Although the entries hold pictures, only their words are printed back, exactly as given.

Data records
• • • • •

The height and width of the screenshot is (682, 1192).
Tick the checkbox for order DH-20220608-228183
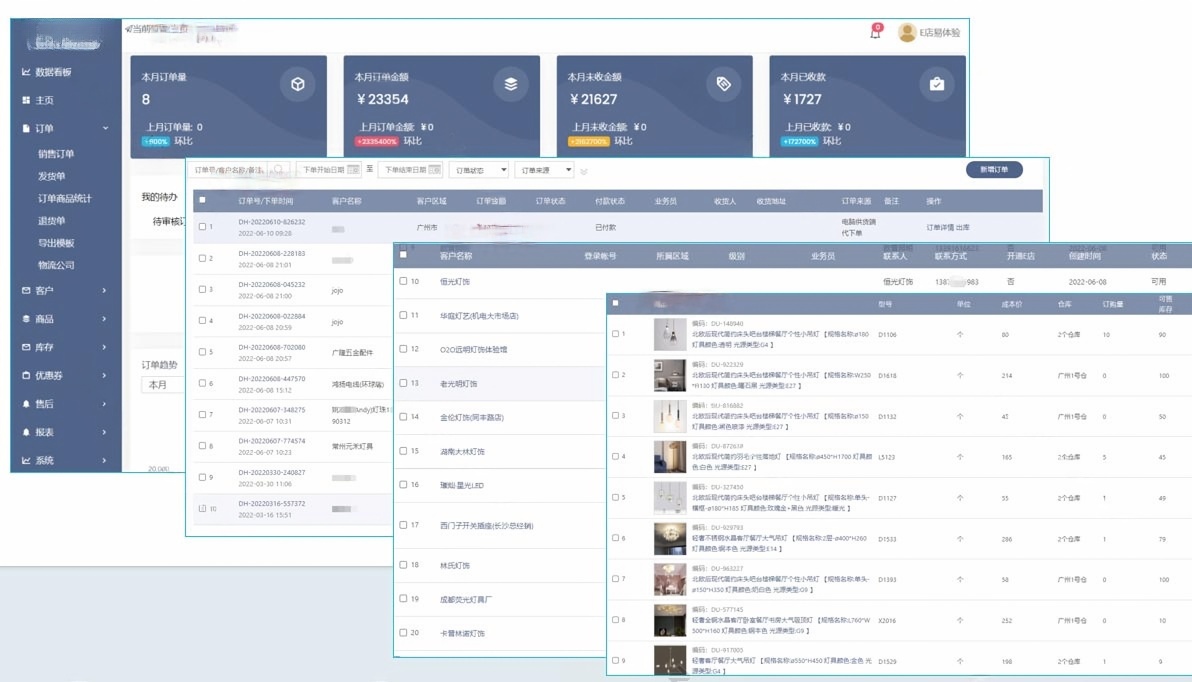tap(202, 258)
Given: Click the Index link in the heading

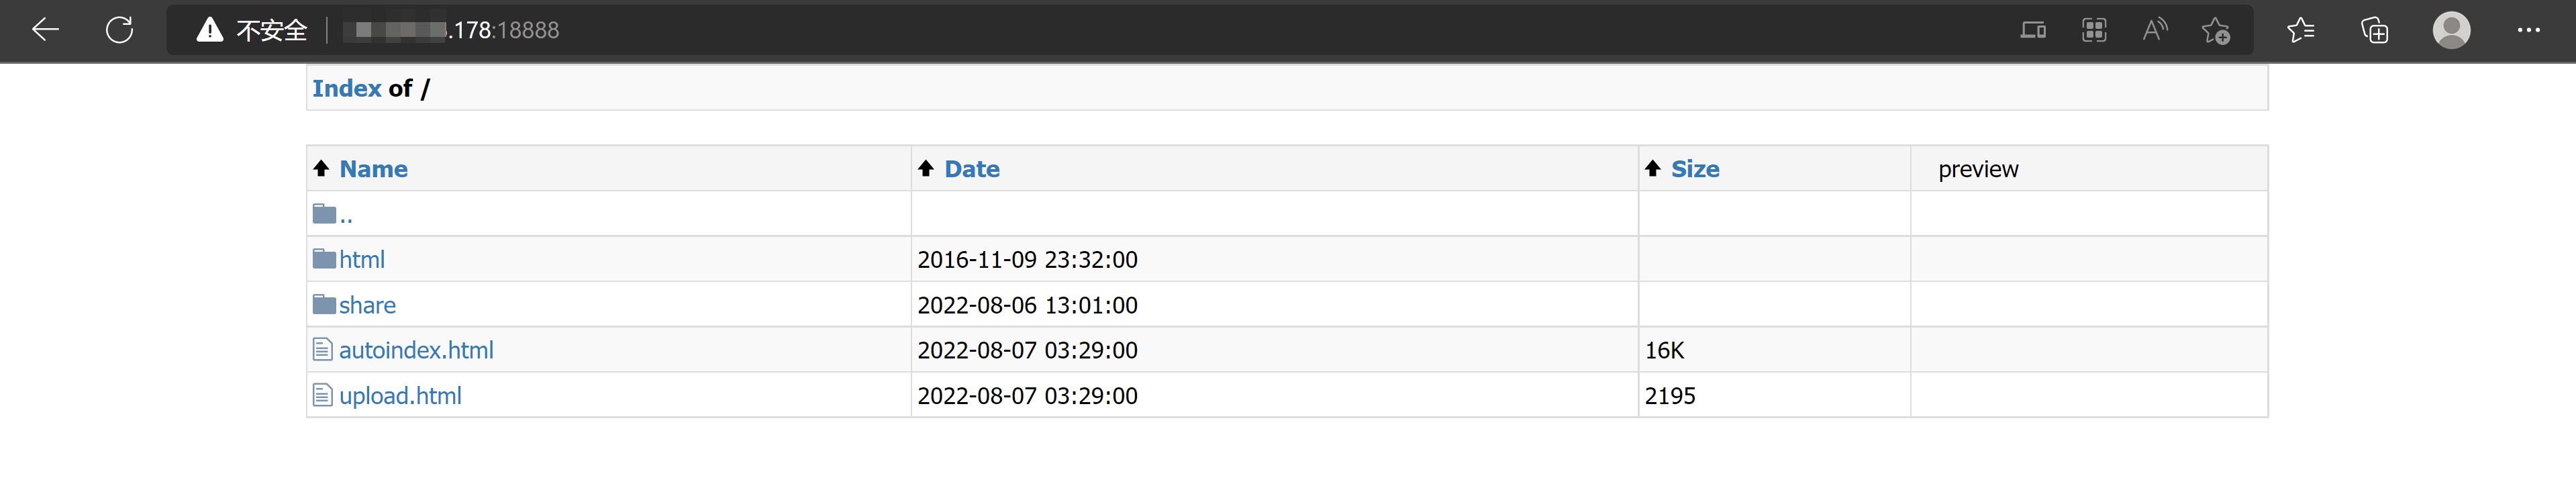Looking at the screenshot, I should tap(346, 89).
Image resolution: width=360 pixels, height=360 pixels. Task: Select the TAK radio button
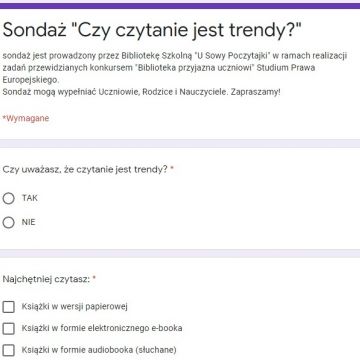click(8, 198)
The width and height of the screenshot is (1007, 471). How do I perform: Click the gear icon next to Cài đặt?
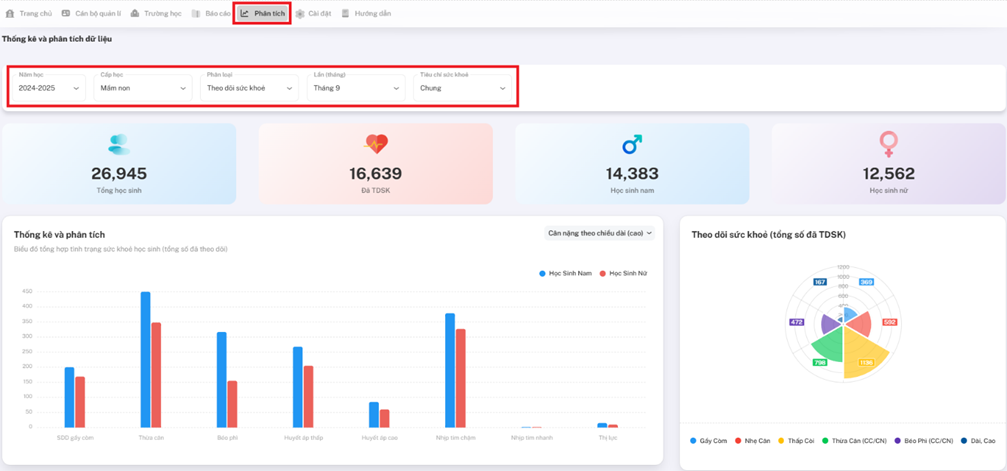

• • • • •

*ANSWER TO THIS TASK:*
The height and width of the screenshot is (682, 1192).
Tick the checkbox for order DH-20220608-228183
tap(202, 258)
Given: Click the Index link in the heading

Looking at the screenshot, I should tap(346, 89).
Image resolution: width=360 pixels, height=360 pixels. Task: Select the TAK radio button
click(8, 198)
The width and height of the screenshot is (1007, 471). How do I perform: Click the gear icon next to Cài đặt?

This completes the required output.